By Juli Durante
When HubSpot first rolled out its Growth-Driven Design (GDD) process, I think we were all a little intrigued about an incremental website rollout process that combined what we know about buyers and their needs with data collection.
For some, the GDD process focuses primarily on building launchpad websites and then expanding them page by page and template by template.
While there’s nothing wrong with this approach, the team at SmartBug tends to do things a little bit differently. As a marketer first and foremost, my role is usually to help organizations bring in more traffic to their websites and convert that traffic into leads.
While blogging and premium content are cornerstones of high-performing inbound marketing programs, website pages and performance are an equally important part of building your conversion funnel.
For that reason, I've spent the last couple of years running conversion rate optimization and GDD experiments—and learned quite a few lessons along the way.
There is little more important than solid experiment design.
Think back to middle school, when you may have learned about the scientific method, which forces us to ask a question, collect some information, formulate a hypothesis, and draw a conclusion ... then, re-hypothesize and test some more. Essentially, this is what we do with GDD. However, it’s sometimes easier said than done. As curious marketers, we want to create tests, see marginal uplift, test again, test again, test again. This will work sometimes, but not always. Experiment design is just as important as the experiments we choose to run. As an example, let’s think about running an experiment on the footer of a website.
- What’s the question? What are you looking for when you consider the footer? Perhaps you’re asking if footer navigation plays a role in driving traffic deeper into your website.
- What data can you collect today? Where does the footer appear? Do you have any information about how those links are clicked on or used today? Do you know how far average users are scrolling down on your site pages? Some qualitative and quantitative data from heat-mapping and visitor-tracking software can help.
- What’s your hypothesis? For example: “Adding additional links to the footer for popular site pages will result in more visitors reaching those pages more easily.”
- How will you measure your hypothesis? More on measurement later, but give this a good, hard think-through before you proceed.
- How long do you need to run your test for? How much data do you think you’ll need to make a confident result? Confession: A colleague sent me this calculator from Unbounce, and I’ve never looked back.
- Document the hypothesis and testing metrics.
As you can see, there’s a lot to designing an experiment beyond saying, “Is a purple or blue CTA better?” While it may be better to test something than nothing, if you’re spending your time creating inconsequential tests, you’re spinning your wheels and not driving results.
Measurement isn’t easy. Especially if you don’t think about it in advance.
Some tests are easy to measure, like CTA performance; HubSpot will show you right in the tool. Others are more complicated, like choosing metrics for a test with a more open-ended goal, such as influencing contacts to do something. Event tracking in HubSpot and Google may be a helpful starting point, but often, you will need to pull data from a few different sources to truly measure these tests. Starting with your ultimate goal (maybe pages per session or SQL generation), work backwards and ask how, how, how, how. How will we know? How will we see? How will we omit? How will we account for? The more times you ask, the more solid a plan you’ll have for measurement.
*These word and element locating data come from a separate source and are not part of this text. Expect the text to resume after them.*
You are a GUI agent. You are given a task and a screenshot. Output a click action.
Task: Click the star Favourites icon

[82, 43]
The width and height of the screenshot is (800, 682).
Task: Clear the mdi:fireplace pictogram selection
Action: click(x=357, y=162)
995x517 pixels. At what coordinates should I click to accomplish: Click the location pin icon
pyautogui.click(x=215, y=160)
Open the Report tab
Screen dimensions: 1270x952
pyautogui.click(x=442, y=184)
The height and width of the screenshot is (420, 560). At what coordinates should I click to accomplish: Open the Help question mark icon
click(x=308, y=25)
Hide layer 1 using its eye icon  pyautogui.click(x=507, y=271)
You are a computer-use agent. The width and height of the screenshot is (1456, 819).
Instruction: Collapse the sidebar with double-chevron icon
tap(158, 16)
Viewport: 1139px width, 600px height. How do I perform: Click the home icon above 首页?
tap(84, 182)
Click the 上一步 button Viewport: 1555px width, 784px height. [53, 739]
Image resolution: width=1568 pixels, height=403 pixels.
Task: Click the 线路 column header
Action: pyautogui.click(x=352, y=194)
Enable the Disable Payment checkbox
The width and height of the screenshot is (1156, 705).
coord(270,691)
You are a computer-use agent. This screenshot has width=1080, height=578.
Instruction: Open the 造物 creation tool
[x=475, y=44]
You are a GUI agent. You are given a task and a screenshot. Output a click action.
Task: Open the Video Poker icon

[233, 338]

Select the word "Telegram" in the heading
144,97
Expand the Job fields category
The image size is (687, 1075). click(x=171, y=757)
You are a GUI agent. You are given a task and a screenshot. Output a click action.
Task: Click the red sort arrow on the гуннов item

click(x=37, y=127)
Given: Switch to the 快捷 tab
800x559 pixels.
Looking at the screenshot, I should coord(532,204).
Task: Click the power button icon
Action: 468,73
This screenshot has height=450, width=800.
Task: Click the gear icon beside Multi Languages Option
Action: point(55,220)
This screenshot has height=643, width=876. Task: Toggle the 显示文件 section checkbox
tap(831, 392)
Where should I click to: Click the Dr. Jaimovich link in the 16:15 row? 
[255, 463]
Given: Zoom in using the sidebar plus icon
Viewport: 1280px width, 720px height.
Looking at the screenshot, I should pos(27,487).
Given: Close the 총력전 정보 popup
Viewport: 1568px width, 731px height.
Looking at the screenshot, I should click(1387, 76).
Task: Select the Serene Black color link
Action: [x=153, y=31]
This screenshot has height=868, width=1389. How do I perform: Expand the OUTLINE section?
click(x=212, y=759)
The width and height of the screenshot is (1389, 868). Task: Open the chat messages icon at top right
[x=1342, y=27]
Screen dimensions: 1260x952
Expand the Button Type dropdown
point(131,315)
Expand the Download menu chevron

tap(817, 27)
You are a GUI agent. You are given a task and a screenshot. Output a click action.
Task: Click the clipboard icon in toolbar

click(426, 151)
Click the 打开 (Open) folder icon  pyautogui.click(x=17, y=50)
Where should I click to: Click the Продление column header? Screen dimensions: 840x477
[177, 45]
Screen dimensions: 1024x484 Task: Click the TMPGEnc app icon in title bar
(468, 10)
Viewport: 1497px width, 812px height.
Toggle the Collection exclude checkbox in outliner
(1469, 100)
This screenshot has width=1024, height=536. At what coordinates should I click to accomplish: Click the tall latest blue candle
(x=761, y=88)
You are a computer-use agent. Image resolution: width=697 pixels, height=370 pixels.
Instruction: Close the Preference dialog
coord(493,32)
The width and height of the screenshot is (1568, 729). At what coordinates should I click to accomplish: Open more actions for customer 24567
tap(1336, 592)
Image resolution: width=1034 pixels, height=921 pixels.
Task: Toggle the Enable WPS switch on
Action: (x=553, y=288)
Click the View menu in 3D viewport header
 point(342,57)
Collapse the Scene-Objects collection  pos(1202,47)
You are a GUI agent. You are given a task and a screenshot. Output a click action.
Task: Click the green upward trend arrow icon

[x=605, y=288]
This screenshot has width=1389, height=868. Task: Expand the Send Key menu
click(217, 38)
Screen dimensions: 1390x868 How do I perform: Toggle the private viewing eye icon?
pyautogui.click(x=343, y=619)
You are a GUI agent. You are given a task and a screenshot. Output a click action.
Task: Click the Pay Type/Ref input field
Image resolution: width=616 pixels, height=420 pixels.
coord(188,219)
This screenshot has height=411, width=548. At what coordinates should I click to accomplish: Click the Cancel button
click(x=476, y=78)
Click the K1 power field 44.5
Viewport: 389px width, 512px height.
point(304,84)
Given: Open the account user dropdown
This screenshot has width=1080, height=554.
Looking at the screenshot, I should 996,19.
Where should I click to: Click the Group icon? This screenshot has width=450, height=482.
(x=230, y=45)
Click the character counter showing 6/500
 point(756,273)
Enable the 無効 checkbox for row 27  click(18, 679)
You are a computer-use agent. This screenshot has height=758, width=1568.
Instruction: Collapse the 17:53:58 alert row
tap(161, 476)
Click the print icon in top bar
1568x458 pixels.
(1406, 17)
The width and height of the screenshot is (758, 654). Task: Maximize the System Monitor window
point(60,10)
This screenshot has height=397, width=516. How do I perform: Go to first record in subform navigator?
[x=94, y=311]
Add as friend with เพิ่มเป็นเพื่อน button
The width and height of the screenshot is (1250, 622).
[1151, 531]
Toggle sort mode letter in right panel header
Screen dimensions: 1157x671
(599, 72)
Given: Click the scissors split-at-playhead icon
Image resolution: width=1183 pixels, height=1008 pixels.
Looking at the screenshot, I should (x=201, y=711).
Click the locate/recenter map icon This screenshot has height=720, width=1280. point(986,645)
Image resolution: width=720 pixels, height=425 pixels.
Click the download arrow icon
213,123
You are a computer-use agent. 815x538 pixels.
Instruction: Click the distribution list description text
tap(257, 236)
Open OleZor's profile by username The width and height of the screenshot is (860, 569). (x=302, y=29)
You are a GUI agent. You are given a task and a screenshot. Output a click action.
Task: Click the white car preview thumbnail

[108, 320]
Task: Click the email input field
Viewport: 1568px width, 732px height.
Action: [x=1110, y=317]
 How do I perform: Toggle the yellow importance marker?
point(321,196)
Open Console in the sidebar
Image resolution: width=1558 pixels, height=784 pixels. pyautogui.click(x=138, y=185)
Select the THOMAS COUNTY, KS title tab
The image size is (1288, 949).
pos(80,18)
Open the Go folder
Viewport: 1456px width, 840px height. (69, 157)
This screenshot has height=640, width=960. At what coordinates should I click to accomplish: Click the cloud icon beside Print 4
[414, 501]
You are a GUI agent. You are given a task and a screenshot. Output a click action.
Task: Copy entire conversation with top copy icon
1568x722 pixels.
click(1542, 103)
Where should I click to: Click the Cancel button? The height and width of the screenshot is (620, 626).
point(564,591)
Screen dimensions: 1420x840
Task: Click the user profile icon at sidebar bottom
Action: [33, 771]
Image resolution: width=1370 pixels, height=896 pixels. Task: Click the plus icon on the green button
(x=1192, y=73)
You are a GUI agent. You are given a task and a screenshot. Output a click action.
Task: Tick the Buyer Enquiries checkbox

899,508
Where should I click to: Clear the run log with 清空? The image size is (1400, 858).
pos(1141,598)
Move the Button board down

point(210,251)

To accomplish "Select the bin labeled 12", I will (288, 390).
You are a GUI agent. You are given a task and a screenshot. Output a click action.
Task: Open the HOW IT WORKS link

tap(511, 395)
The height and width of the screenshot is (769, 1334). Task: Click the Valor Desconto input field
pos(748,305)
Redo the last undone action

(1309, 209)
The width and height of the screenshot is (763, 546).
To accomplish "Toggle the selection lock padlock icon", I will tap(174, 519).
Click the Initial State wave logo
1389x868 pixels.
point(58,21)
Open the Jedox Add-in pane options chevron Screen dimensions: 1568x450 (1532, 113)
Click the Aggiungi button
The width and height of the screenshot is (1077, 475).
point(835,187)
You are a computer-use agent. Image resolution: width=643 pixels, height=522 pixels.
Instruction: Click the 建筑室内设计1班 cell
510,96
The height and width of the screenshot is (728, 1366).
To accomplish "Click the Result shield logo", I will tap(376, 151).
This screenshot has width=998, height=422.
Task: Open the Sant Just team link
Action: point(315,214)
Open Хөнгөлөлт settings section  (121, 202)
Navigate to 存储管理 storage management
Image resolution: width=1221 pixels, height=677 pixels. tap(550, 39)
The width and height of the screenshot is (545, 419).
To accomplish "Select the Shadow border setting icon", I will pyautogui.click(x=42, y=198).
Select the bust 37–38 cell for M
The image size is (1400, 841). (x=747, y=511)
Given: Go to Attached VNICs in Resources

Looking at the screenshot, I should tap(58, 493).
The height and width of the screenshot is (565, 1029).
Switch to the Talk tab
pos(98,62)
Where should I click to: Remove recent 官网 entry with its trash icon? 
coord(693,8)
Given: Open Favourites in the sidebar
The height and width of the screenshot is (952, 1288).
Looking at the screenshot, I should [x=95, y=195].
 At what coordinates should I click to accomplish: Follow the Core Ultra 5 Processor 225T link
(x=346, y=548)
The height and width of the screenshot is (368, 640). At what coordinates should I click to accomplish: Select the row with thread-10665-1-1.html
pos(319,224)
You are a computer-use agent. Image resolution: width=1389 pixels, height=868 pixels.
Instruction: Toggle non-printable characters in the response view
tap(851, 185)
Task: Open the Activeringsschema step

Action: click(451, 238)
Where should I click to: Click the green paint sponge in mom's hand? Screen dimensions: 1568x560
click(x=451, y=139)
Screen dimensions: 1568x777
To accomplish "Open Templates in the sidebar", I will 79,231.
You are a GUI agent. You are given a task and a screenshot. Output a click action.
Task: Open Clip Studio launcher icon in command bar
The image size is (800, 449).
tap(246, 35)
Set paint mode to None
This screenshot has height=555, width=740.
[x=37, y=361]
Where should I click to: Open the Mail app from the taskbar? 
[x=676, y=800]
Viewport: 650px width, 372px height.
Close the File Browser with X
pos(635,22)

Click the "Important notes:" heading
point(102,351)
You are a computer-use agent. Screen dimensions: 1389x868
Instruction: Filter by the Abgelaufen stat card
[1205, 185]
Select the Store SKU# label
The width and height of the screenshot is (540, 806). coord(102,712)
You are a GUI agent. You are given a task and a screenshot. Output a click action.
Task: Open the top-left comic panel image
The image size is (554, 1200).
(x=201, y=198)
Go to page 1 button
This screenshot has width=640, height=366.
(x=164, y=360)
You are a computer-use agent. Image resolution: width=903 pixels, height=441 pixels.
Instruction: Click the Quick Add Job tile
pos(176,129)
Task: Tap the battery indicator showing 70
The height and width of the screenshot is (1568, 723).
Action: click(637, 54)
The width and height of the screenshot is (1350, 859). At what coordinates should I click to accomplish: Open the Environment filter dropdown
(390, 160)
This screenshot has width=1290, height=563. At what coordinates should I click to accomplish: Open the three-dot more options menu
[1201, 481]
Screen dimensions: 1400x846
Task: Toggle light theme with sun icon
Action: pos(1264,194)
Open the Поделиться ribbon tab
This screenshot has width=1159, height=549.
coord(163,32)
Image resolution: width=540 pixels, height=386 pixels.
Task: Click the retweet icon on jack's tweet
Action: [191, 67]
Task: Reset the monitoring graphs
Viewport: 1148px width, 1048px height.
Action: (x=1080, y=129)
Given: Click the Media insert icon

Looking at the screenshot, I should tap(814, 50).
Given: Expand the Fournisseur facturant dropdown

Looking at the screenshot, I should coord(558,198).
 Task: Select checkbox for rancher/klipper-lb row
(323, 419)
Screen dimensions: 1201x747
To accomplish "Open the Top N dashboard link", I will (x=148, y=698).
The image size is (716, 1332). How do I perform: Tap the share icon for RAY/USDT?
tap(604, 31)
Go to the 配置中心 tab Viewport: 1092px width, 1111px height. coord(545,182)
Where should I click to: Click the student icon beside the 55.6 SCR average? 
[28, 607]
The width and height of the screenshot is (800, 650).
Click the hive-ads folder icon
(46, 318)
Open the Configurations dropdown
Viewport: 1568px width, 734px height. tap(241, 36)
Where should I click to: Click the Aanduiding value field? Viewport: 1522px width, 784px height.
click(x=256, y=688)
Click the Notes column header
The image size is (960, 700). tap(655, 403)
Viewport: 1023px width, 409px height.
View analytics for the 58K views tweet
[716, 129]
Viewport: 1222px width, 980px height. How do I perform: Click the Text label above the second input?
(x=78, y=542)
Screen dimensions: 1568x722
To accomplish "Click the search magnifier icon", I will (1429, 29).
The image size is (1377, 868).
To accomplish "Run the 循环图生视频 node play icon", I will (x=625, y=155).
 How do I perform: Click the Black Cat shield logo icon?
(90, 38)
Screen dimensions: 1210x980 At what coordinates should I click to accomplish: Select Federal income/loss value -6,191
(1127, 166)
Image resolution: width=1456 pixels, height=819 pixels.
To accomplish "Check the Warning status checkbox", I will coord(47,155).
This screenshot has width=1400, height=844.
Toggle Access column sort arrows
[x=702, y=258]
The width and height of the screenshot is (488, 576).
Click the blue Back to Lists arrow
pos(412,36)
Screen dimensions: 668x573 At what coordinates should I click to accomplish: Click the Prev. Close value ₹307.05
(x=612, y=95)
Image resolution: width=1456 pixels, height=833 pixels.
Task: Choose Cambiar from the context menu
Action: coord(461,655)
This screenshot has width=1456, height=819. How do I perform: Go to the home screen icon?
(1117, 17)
It’s important to ask yourself these questions up front, not once an experiment is rolling or concluded, because you may need to build something new in order to measure accurately. If this is the case, you’ll end up running your experiment, realizing you can’t actually prove your hypothesis, and then having to start over—never a good sign.
On the other side of measurement is statistical significance, which basically tells us if our test result is important. Kissmetrics makes a handy calculator that I use for every test I run—sometimes to surprising results. Keep in mind that you want to be as confident as possible that ending your test in favor of making a change (versus ending your test and deciding not to make the variation permanent) will result in a significant, or important, result. Sometimes, that means a lift of a 0.3 percent conversion rate is a win. At other times, you may need to shoot for a 5 or even 10 percent lift. You can even use this calculator in advance of testing to help model your hypothesis; e.g., “If we can see an X percent lift after XXXX clicks, we’ll know with 98 percent confidence that the change will improve overall performance.”
You’re going to have to figure out some new stuff.
Using HubSpot for inbound marketing is fairly straightforward. When you start thinking about HubSpot as part of your GDD or CRO tech stack, it might get a little more complicated. There is tremendous opportunity to learn how to do new things within HubSpot—new reports, list-building criteria, deeper aspects of tools—but there is also opportunity to add data to what HubSpot can provide and create a truly well-rounded picture of your website’s performance.
Most tests are flat.
We all want our time to be rewarded, and with CRO, the reward is usually a successful test. Except when your test comes out flat. And so does the next. And so does the next. This doesn’t mean you’re failing; it just means your hypothesis, while interesting, isn’t quite proved. Sometimes, we don’t collect enough data (even when we think we do), and we just need to keep a test running to get some concrete evidence. Sometimes, we started small with testing—like with CTA color—and realized that our buyers just don’t care about shades of red as much as we do. That’s OK, because we still learned something. And as good testers, we’ll keep testing. And keep testing. And keep testing. And keep testing.